Adopting a risk-based approach to customer screening means being responsive to risk throughout the screening process.
As the Financial Action Task Force puts it, a risk-based approach involves “analysing and seeking to understand” how any money laundering or terrorist financing risks you identify affect your business, and responding accordingly.
Example of a mechanistic (non risk-based) approach
Step 1 – Initial screening reveals that a potential customer is a PEP
Step 2 – You flag this information on the customer’s record and fill in the appropriate documentation
Step 3 – You move on to the next customer
Due diligence is no ‘box-ticking’ exercise
In a risk-based approach, the individuals or entities deemed highest risk are allocated the most resources—further investigation, more regular review and so on.
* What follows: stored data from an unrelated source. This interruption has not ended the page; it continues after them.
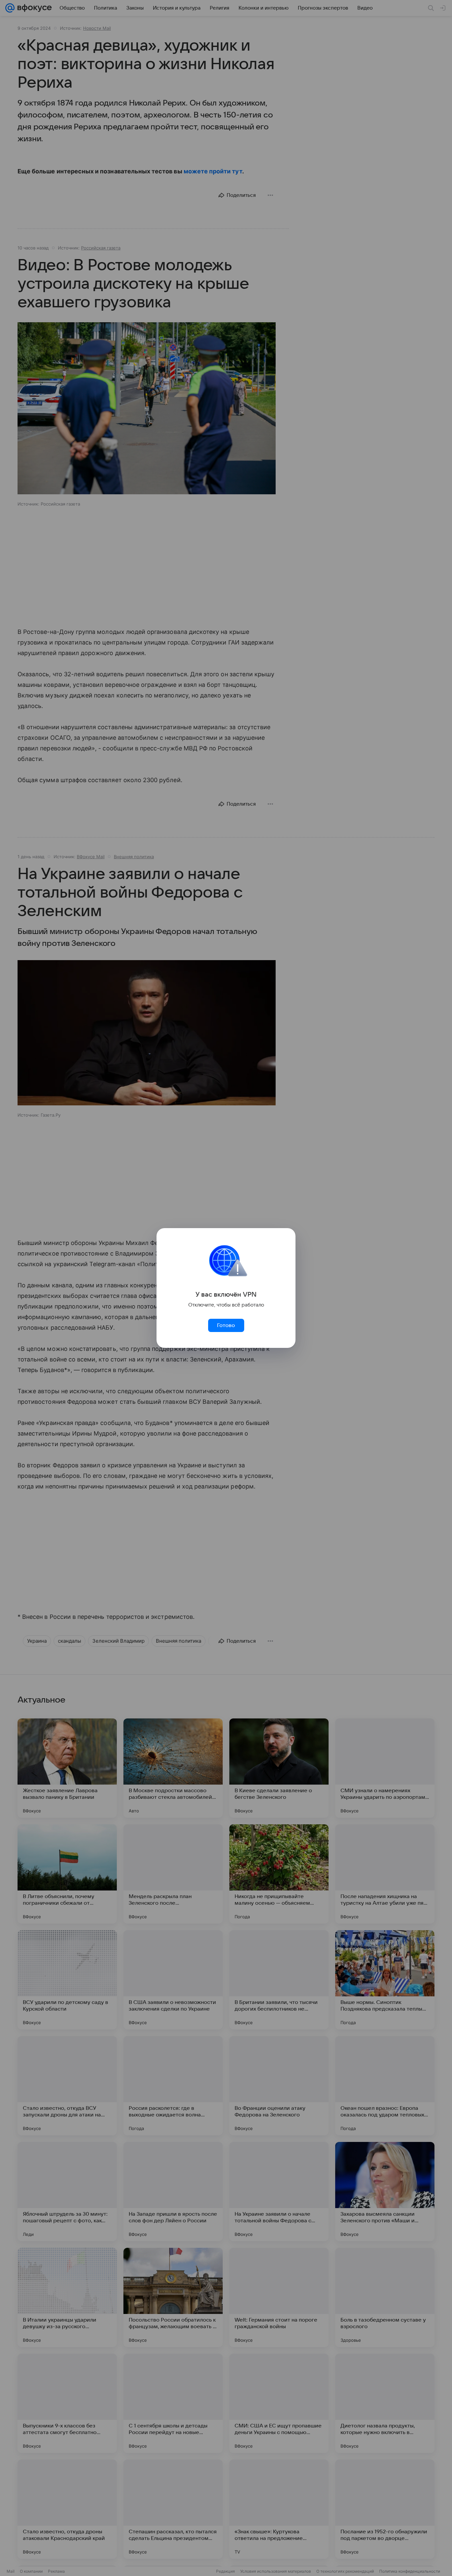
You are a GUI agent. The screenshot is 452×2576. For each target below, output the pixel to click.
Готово (226, 1325)
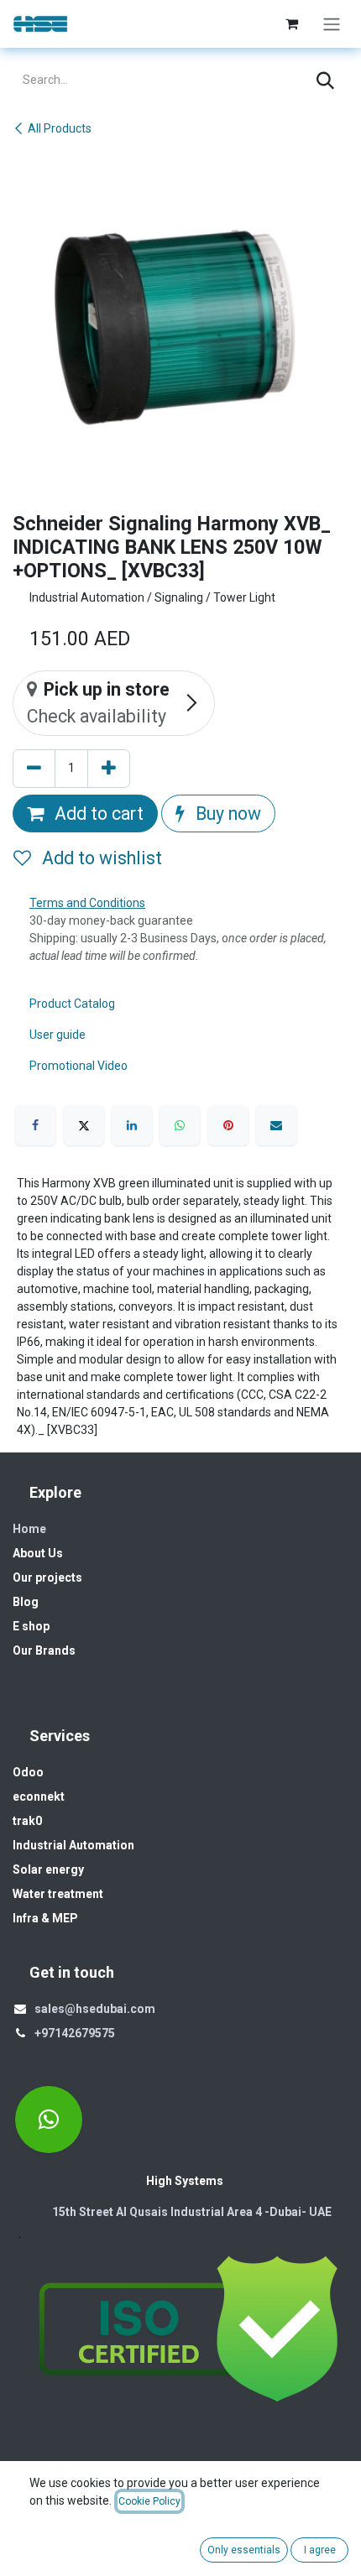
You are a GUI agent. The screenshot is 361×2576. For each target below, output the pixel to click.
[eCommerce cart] (291, 23)
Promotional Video (78, 1065)
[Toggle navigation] (331, 24)
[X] (84, 1125)
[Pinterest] (228, 1125)
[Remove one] (34, 768)
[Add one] (108, 768)
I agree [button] (320, 2550)
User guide (57, 1034)
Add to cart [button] (97, 813)
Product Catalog (72, 1003)
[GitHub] (48, 2119)
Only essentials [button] (243, 2550)
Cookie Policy (149, 2501)
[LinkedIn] (132, 1125)
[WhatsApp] (180, 1125)
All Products (60, 128)
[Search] (325, 80)
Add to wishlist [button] (100, 857)
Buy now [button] (226, 813)
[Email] (276, 1125)
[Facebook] (35, 1125)
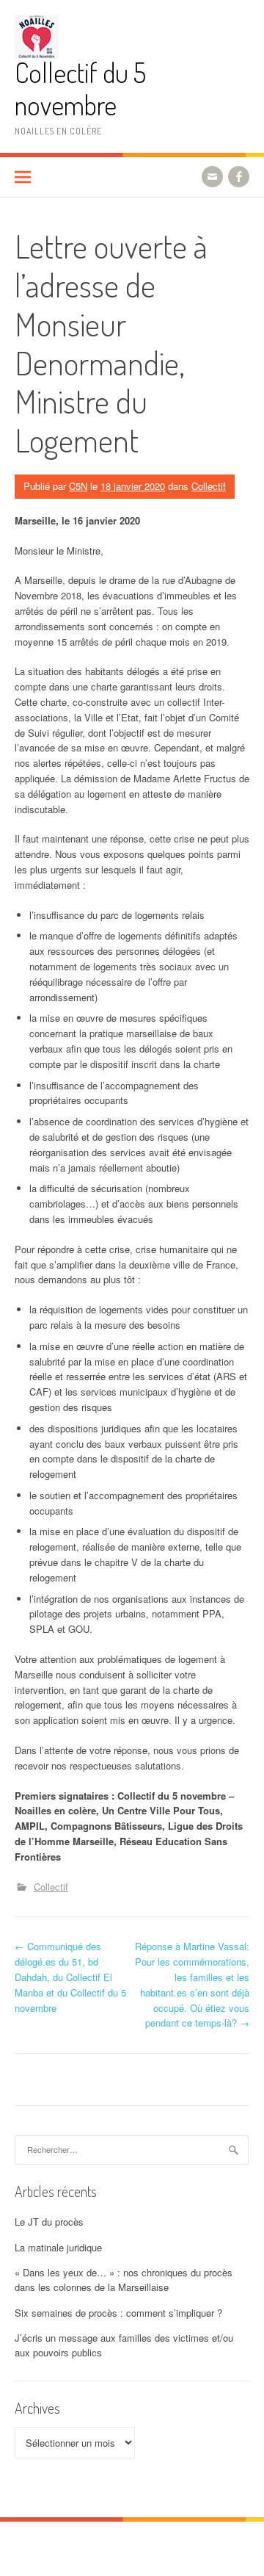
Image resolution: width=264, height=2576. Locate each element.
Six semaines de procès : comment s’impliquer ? (118, 2313)
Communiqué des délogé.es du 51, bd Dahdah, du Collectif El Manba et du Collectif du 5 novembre (70, 1976)
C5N (78, 486)
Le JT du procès (49, 2222)
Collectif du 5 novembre (80, 88)
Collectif (208, 486)
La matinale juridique (58, 2247)
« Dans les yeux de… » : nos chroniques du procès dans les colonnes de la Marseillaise (123, 2280)
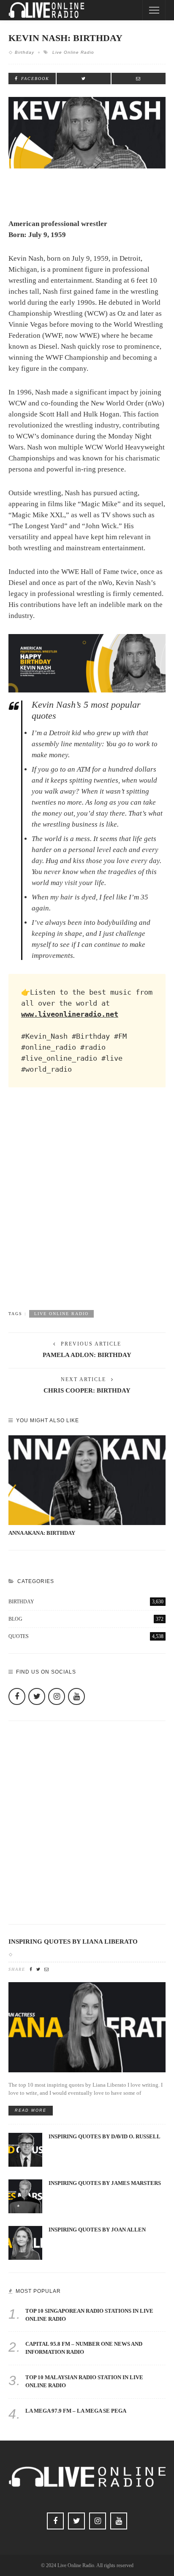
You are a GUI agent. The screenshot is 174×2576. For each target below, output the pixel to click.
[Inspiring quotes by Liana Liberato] (87, 2026)
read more (30, 2110)
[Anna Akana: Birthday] (87, 1480)
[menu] (154, 10)
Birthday (24, 52)
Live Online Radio (73, 52)
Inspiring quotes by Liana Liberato (73, 1941)
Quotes (85, 1636)
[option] (87, 1486)
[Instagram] (56, 1696)
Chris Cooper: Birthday (87, 1390)
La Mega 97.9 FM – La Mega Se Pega (75, 2411)
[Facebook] (16, 1696)
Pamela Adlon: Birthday (87, 1354)
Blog (85, 1619)
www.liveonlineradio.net (69, 1014)
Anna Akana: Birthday (41, 1533)
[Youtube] (76, 1696)
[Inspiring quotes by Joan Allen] (25, 2242)
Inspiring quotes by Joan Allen (97, 2230)
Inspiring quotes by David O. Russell (104, 2137)
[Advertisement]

In a mechanistic approach, risks are identified but not investigated or acted upon appropriately.
A mechanistic approach to screening often emerges in organisations in which there is a general lack of knowledge concerning financial crime, or which are highly siloed such that screening is carried out without oversight by experienced compliance professionals.
It’s a common theme of financial crime scandals that the organisations involved have all the tools to identify criminal behaviour, but fail to stop it because compliance is seen as a box-ticking exercise and clear red flags are missed. All compliance staff should have at least a basic understanding of the crimes they are working to prevent.